Azure Tip of the Day: Using local time in your Azure Automation

Most of the time, we don’t care that much about the time when running Azure Automation. However, in some specific cases, we need the tasks to check local time to perform some Azure Automation actions. One of my customers wants to start and shutdown VMs based on a schedule, and I don’t want to do the match with Universal Time every time. Also, UTC does not help with the customer time zone changes and changes in the code would be required.

One approach that worked for me was converting the current Get-Date cmdlet to UTC. You may be wondering, Azure is already UTC, but if you want to go back and forth with the same code between on-prem and Azure, having that conversion at the beginning won’t hurt you.

After getting the time in a variable, the second step is to define the time zone that you want to use (in our case EST), and last but not least, convert the time using the initial variable and the time zone defined.

$tempDate =(Get-Date).ToUniversalTime()
$tzEST = [System.TimeZoneInfo]::FindSystemTimeZoneById("Eastern Standard Time")
$CurrentTime = [System.TimeZoneInfo]::ConvertTimeFromUtc($tempDate, $tzEST)

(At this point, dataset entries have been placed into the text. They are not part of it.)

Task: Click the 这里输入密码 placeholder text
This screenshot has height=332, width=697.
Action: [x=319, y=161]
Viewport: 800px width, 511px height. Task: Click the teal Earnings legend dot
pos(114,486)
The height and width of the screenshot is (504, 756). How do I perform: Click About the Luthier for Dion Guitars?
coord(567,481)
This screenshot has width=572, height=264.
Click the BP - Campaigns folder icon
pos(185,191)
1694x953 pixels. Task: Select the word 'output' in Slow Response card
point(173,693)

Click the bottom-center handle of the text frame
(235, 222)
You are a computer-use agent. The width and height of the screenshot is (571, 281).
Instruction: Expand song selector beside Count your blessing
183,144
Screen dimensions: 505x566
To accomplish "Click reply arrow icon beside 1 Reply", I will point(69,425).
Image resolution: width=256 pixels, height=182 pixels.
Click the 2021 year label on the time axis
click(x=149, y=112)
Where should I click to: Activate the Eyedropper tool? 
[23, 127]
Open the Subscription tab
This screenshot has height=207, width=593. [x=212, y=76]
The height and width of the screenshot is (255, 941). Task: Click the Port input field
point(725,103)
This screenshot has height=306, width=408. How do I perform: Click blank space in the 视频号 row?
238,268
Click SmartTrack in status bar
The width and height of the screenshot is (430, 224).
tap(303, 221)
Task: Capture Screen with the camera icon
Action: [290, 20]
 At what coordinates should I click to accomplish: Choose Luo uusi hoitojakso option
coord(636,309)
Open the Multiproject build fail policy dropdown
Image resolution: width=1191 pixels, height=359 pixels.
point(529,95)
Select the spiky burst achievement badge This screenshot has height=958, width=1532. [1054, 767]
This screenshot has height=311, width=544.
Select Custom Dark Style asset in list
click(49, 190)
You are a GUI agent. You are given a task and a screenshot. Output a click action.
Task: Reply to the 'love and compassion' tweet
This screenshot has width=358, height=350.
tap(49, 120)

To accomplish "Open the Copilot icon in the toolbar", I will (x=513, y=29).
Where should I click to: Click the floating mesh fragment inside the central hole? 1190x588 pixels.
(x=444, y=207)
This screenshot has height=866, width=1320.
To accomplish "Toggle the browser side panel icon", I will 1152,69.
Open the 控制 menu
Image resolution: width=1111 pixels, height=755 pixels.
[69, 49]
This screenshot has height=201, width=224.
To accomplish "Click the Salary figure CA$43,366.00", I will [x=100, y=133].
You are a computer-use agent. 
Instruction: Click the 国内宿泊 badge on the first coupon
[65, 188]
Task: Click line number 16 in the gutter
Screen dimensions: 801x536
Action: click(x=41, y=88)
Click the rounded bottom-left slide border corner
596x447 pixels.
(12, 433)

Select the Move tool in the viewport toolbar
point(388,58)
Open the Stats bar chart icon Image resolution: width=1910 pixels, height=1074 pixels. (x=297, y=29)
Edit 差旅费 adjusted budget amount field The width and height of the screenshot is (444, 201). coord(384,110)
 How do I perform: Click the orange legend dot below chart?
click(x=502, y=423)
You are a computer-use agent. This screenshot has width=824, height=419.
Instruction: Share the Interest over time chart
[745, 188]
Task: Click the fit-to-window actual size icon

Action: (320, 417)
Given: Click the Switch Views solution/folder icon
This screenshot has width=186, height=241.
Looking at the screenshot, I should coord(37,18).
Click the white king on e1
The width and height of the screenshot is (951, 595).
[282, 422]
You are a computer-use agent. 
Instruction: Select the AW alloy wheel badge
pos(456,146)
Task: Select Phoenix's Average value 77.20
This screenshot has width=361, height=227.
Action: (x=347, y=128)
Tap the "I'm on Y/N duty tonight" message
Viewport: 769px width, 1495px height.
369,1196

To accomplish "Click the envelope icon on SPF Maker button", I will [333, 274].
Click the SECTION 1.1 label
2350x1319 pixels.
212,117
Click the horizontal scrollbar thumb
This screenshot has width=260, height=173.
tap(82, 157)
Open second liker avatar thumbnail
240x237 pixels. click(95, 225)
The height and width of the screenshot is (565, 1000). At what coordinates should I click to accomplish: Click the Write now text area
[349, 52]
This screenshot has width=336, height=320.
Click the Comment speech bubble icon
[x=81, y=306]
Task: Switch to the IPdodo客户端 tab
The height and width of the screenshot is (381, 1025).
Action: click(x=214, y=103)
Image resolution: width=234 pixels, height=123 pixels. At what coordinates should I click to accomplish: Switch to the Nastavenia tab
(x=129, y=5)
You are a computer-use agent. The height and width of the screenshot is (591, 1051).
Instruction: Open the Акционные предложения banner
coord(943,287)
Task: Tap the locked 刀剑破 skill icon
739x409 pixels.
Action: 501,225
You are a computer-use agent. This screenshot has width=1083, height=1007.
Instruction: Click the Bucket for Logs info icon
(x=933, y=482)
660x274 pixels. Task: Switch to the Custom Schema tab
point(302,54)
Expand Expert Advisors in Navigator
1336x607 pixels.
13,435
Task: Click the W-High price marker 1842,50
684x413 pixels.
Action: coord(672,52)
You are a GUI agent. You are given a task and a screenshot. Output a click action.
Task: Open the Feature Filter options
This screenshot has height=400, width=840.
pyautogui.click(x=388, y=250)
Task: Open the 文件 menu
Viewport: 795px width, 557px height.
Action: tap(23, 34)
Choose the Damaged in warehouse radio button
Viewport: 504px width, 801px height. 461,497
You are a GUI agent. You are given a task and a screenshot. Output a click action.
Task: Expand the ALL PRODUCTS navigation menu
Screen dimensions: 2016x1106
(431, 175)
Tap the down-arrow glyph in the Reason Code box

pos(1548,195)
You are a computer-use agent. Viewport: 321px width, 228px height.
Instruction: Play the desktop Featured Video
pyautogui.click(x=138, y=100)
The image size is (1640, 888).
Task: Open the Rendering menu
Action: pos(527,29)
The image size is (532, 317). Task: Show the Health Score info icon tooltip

If you want to use that information throughout your script, make sure to use the -Date and use the variable that contains the time in your time zone.

Get-Date -Date $CurrentTime -UFormat %u
(Get-Date -Date $CurrentTime).Hour

We can create a simple PowerShell Runbook and add the code that we have seen so far to get an idea of how it would work.

local time Azure Automation

As we can see, the UTC was 8:08p.m.. and EST was 3:08 p.m. after converting the date information. It is useful for scripts that are sensitive to the local time of the customer instead of Azure Automation.